** DATA RECORDS follows **

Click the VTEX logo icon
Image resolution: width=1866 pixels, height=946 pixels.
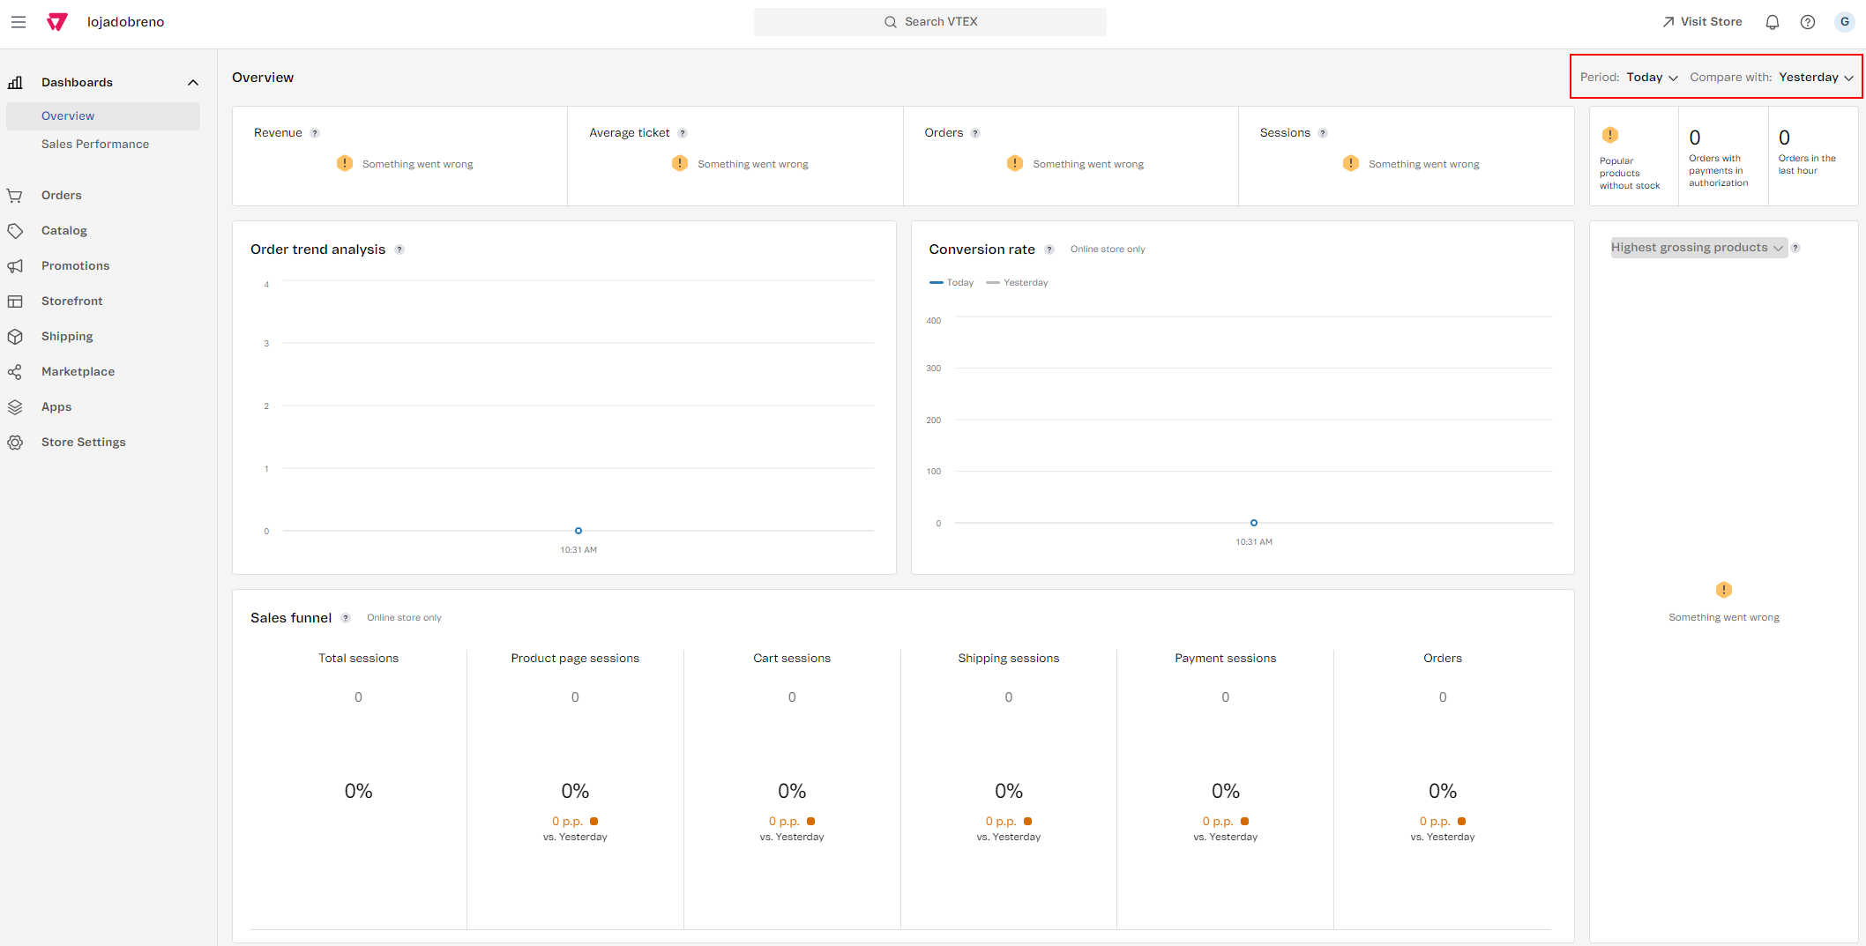(57, 22)
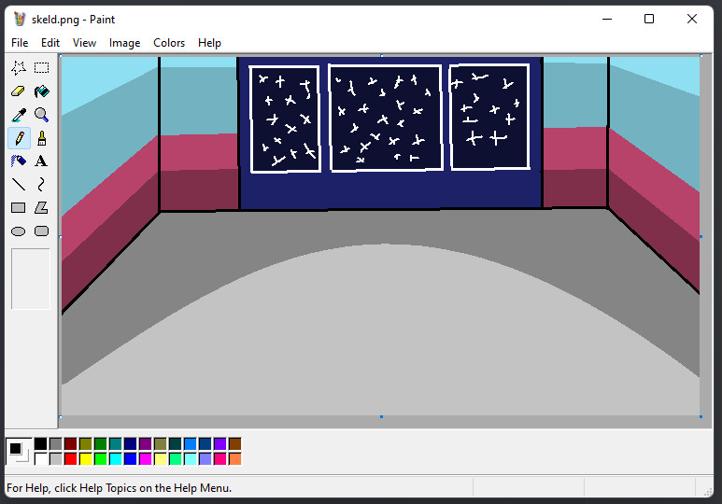Select the Rounded Rectangle tool

(x=42, y=231)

** End of DATA RECORDS **

* EXERCISE AIM: Working from the line with "Image resolution: width=1866" down through the last line of the records, give every line again exactly, but no pictures.

* RESPONSE AREA:
Image resolution: width=1866 pixels, height=946 pixels.
(57, 22)
Select the Rounded Rectangle tool

(x=42, y=231)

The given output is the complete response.